2. Upavistha Konasana

3. Parsva Upavistha Konasana

4. Baddha Konasana

5. Utthita Trikonasana
a. “Outer hip, deeper inside. Skin to muscle, and muscle to bone, so that it feels and nourishes that area. Bring it inside.” Outer hips in to stabilize pelvis and lengthen spine, else the pose becomes tamasic.

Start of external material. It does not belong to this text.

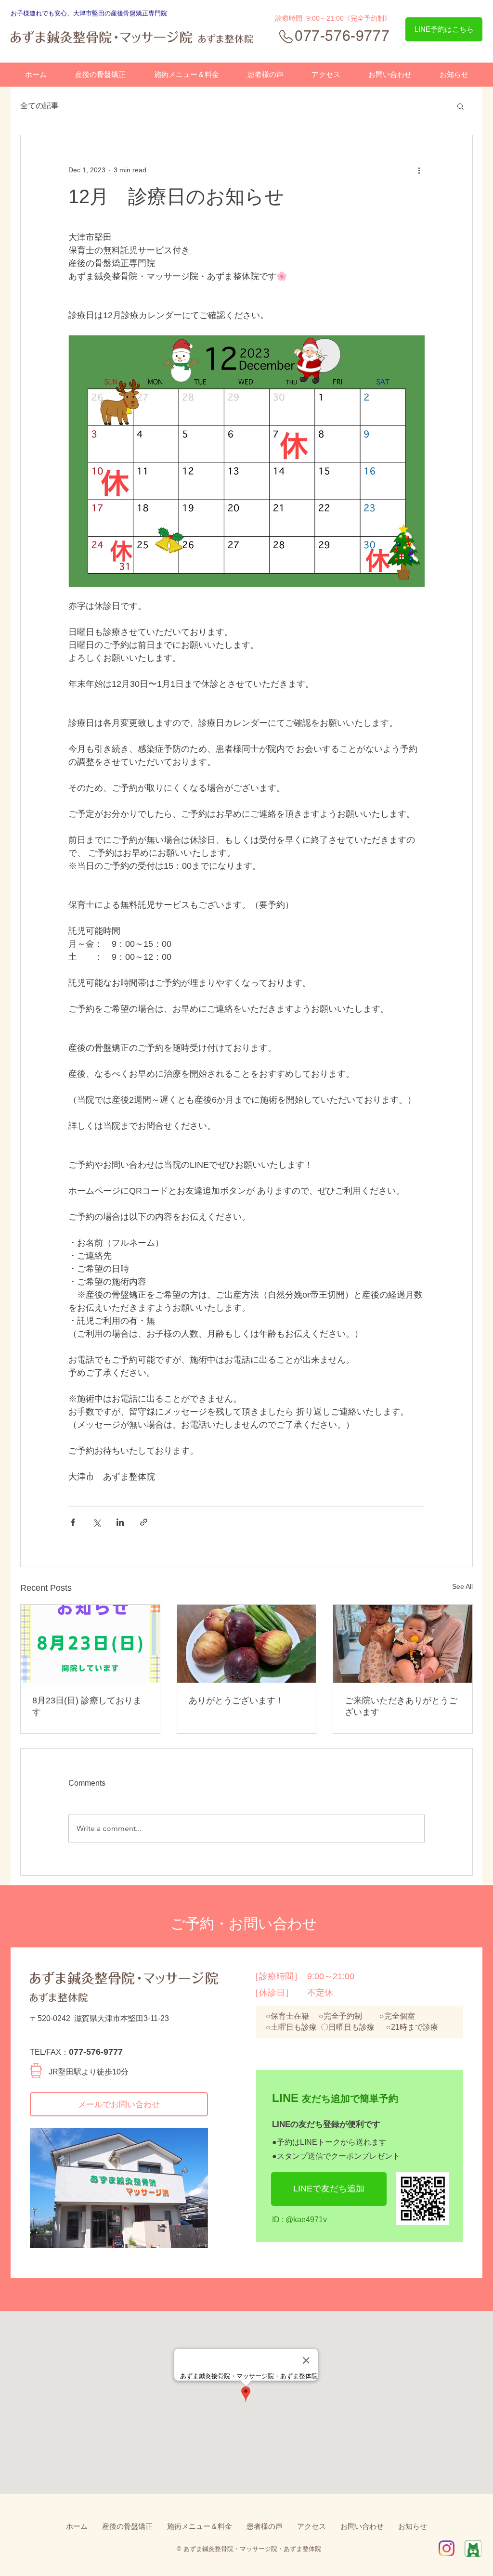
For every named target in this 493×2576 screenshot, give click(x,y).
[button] (460, 106)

b. “This muladhara chakra is the base. If the base works, the other things begin to work. You can’t catch the chakras somewhere midway.... You have to know the base of the action. Using the name of a chakra [merely] explains its involvement. We may not use the name of the chakras, “That is muladhara, that is svadhistana, etc.” But I may say, “Move the buttock inside — muladhara. Or say, “Open the pubic bone to the navel — svadisthana. Open the sternum, navel band completely to the sides — manipuraka.”
[Geeta Iyengar — Pune July, 2009]

6. Utthita Parsvakonasana
a. Same actions as above. If breathing is restricted, the right femur has not been brought into the socket enough.

7. Parsvottanasana
a. Head on chair seat.
a. Same actions as Trikonasana

8. Uttanasana
a. Shoulders on blanket on a chair.
b. “Back thighs well open. Make space. You can’t push all the weight onto the hamstrings... Extreme top end of the outer thigh, bring it closer, towards the center... in a pincer action — as if the outer thighs are jamming into the inner edges of the body. And then exhale and take the head down. Don’t allow the muscles to spin out from that region, because it breaks the skin fiber to come out. That’s why it rests on the inner walls of the skin.”
[Geeta Iyengar — Pune July, 2009]

“Stretching” the back thighs connotes an aggressive mechanical action whereas “opening” has a less forceful feel. We hold the breath when “stretching” but tend to breathe normally when “opening.”